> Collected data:
::::::

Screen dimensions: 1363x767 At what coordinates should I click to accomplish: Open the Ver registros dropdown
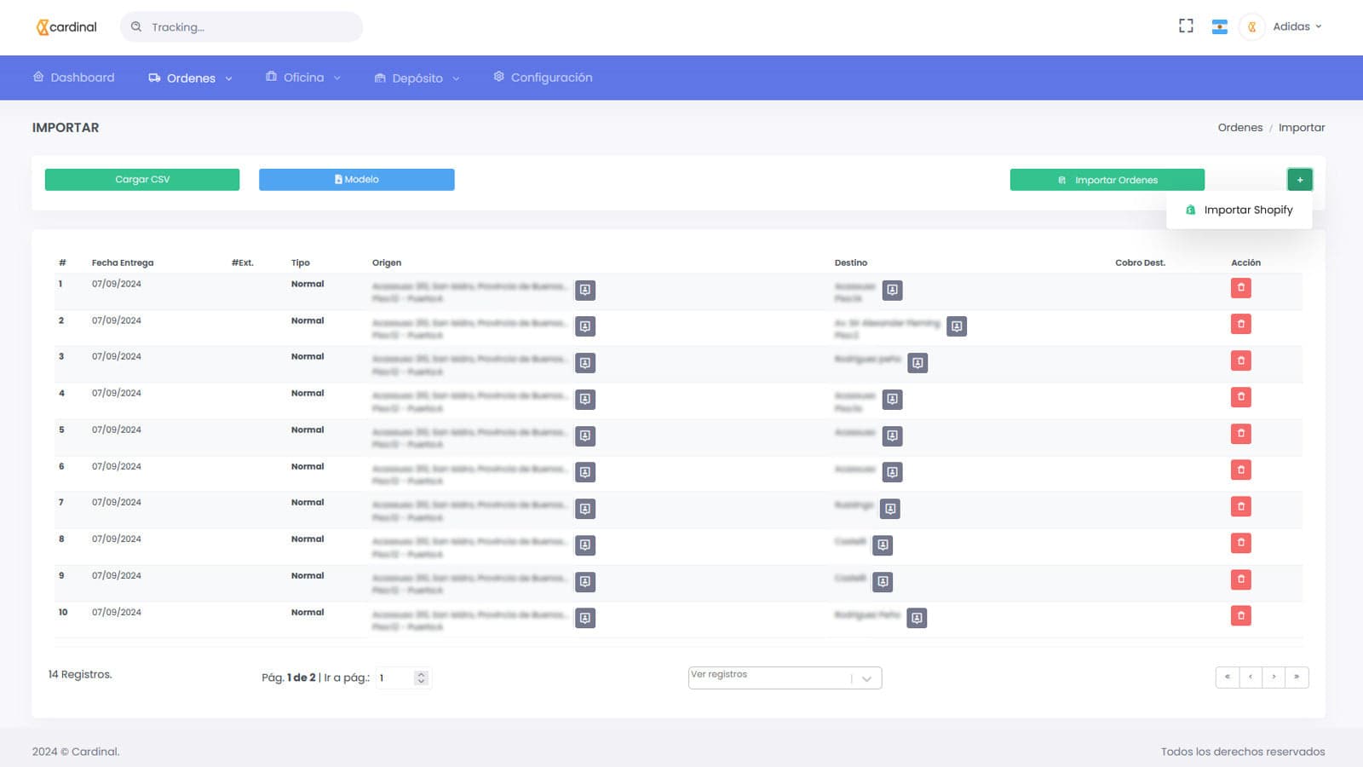pyautogui.click(x=785, y=678)
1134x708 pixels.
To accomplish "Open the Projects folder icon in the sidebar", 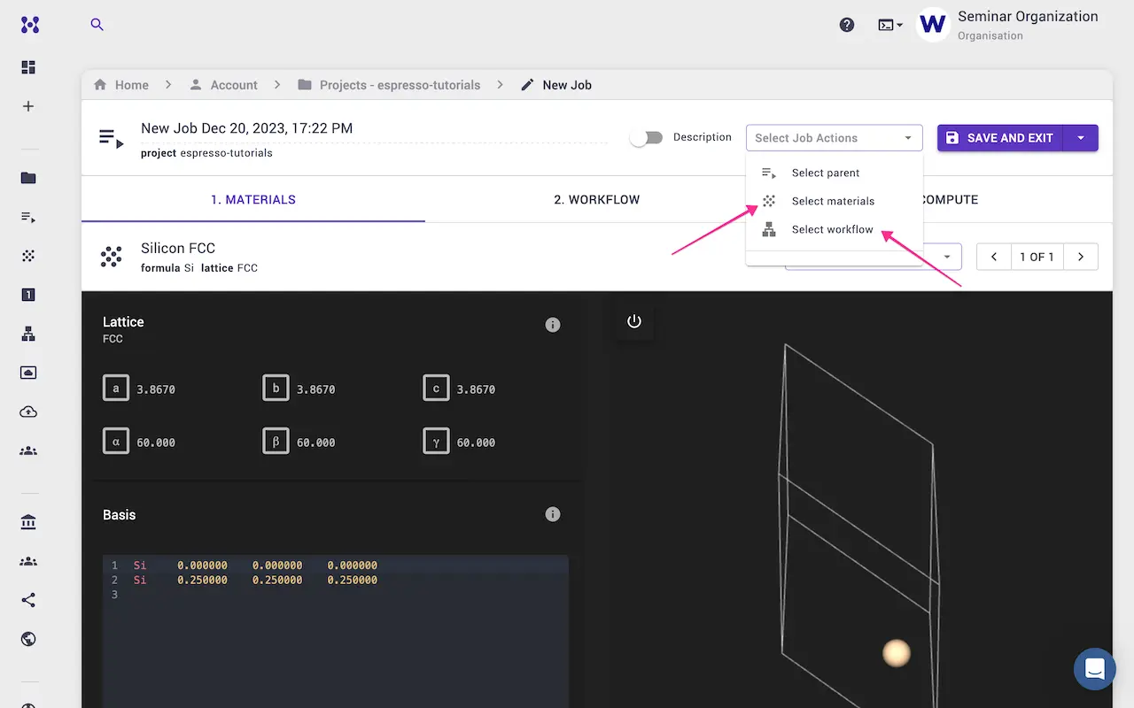I will coord(27,178).

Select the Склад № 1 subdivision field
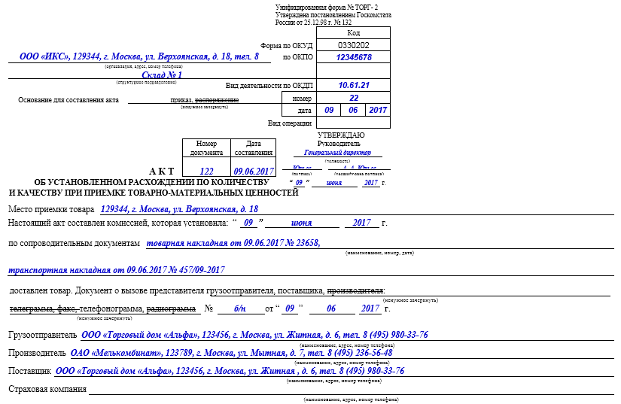tap(162, 74)

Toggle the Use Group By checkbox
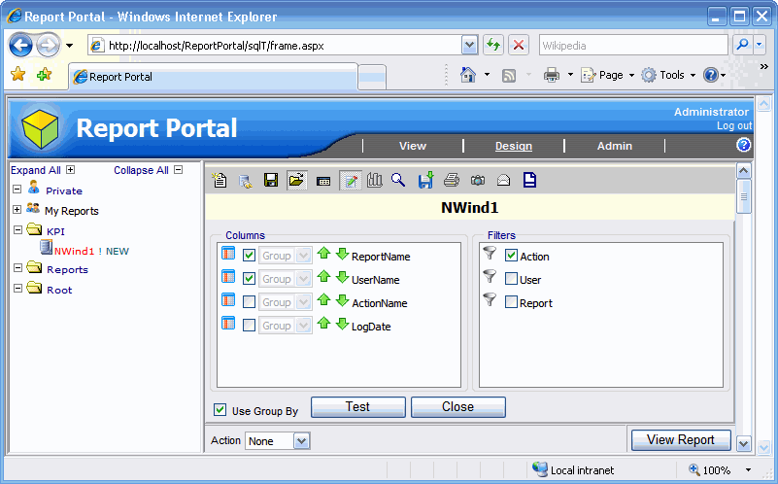pos(220,410)
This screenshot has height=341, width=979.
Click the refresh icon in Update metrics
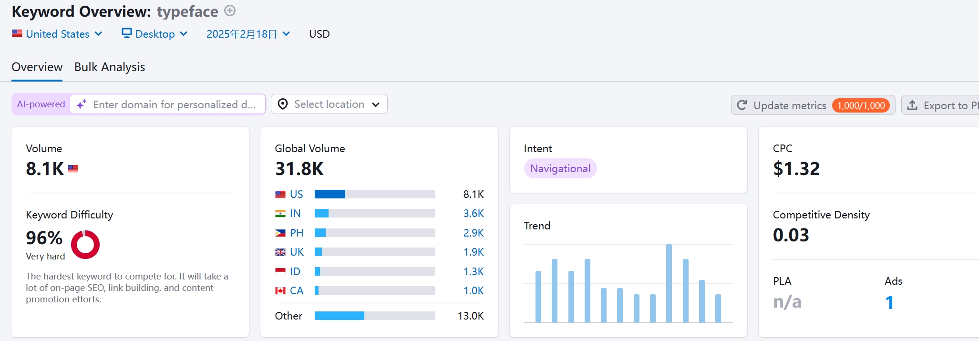[x=742, y=105]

::::::

Beginning at the line that contains "Select the Склад № 1 subdivision field", give the remaining lines of the records again exactly, through the last one. Leave out pictures.

> Task answer:
Select the Склад № 1 subdivision field
tap(162, 74)

Toggle the Use Group By checkbox
pos(220,410)
This screenshot has height=341, width=979.
Click the refresh icon in Update metrics
[x=742, y=105]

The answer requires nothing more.